#### PROBLEM:
Write out each line of the records that has "dropdown" in it.
** Opening EXTRACTED INFORMATION block **
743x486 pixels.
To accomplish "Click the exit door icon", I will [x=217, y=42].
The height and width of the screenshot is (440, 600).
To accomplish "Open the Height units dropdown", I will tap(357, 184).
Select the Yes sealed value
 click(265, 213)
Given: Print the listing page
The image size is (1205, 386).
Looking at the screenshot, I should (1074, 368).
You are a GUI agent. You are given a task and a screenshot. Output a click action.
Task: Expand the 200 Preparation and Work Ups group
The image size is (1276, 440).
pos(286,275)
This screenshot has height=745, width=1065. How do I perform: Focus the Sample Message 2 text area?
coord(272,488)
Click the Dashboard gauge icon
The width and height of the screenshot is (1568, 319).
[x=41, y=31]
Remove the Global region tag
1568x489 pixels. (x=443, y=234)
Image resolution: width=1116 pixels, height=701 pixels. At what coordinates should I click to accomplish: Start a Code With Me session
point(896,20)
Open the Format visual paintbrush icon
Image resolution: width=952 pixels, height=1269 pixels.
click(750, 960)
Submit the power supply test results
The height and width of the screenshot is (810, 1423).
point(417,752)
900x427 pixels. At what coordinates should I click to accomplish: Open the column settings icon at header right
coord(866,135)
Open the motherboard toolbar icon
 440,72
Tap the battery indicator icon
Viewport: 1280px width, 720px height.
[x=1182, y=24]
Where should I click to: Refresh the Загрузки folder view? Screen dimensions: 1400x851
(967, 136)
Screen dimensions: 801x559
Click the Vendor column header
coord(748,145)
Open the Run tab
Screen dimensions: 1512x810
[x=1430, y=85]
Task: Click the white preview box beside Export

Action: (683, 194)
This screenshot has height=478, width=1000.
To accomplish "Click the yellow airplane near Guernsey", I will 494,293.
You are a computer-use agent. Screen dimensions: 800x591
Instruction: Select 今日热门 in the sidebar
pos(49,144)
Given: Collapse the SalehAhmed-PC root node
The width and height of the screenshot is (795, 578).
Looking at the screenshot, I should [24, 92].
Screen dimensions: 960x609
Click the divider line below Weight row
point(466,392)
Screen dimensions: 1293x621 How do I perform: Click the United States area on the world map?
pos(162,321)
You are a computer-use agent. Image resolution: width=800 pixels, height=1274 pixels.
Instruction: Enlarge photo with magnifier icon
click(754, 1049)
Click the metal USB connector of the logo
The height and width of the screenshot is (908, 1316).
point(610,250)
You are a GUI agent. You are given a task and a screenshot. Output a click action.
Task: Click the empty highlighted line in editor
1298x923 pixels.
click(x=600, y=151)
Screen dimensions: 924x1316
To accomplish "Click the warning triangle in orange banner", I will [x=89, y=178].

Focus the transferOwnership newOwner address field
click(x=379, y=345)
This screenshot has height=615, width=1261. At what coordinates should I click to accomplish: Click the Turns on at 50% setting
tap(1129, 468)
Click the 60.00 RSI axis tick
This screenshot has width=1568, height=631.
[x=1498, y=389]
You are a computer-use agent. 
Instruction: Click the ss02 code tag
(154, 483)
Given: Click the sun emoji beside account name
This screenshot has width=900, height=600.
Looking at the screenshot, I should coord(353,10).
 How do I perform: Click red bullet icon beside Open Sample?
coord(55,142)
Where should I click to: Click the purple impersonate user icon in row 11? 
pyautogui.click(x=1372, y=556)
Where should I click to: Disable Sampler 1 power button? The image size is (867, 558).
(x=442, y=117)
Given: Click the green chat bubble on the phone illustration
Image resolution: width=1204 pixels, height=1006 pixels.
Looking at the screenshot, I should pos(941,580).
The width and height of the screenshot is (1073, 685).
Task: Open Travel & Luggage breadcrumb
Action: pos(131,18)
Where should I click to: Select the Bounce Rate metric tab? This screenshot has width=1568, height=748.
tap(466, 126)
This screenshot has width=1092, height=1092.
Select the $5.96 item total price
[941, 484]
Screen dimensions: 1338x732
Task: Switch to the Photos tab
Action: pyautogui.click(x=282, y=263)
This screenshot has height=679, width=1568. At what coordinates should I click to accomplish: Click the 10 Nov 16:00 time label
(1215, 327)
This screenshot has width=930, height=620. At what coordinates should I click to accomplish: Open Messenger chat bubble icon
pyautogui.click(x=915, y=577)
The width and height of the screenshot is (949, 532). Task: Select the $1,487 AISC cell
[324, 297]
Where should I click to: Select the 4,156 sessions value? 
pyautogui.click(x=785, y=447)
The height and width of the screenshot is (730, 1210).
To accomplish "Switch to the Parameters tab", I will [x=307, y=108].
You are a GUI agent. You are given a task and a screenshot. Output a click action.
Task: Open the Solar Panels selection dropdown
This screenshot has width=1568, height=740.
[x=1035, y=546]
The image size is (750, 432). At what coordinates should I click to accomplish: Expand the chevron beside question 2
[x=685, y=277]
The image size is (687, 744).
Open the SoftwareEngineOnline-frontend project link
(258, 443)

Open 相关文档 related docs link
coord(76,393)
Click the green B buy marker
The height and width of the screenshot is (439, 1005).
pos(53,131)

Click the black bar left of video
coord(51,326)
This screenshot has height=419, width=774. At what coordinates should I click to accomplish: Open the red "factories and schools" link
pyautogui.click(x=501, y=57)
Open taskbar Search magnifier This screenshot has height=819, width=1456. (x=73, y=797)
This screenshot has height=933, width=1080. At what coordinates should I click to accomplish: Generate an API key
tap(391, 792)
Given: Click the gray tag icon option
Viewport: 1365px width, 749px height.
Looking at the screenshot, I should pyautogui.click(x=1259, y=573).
** Closing EXTRACTED INFORMATION block **
#### EXERCISE RESULT:
To accomplish "Open the Height units dropdown", I will tap(357, 184).
Task: Open the Solar Panels selection dropdown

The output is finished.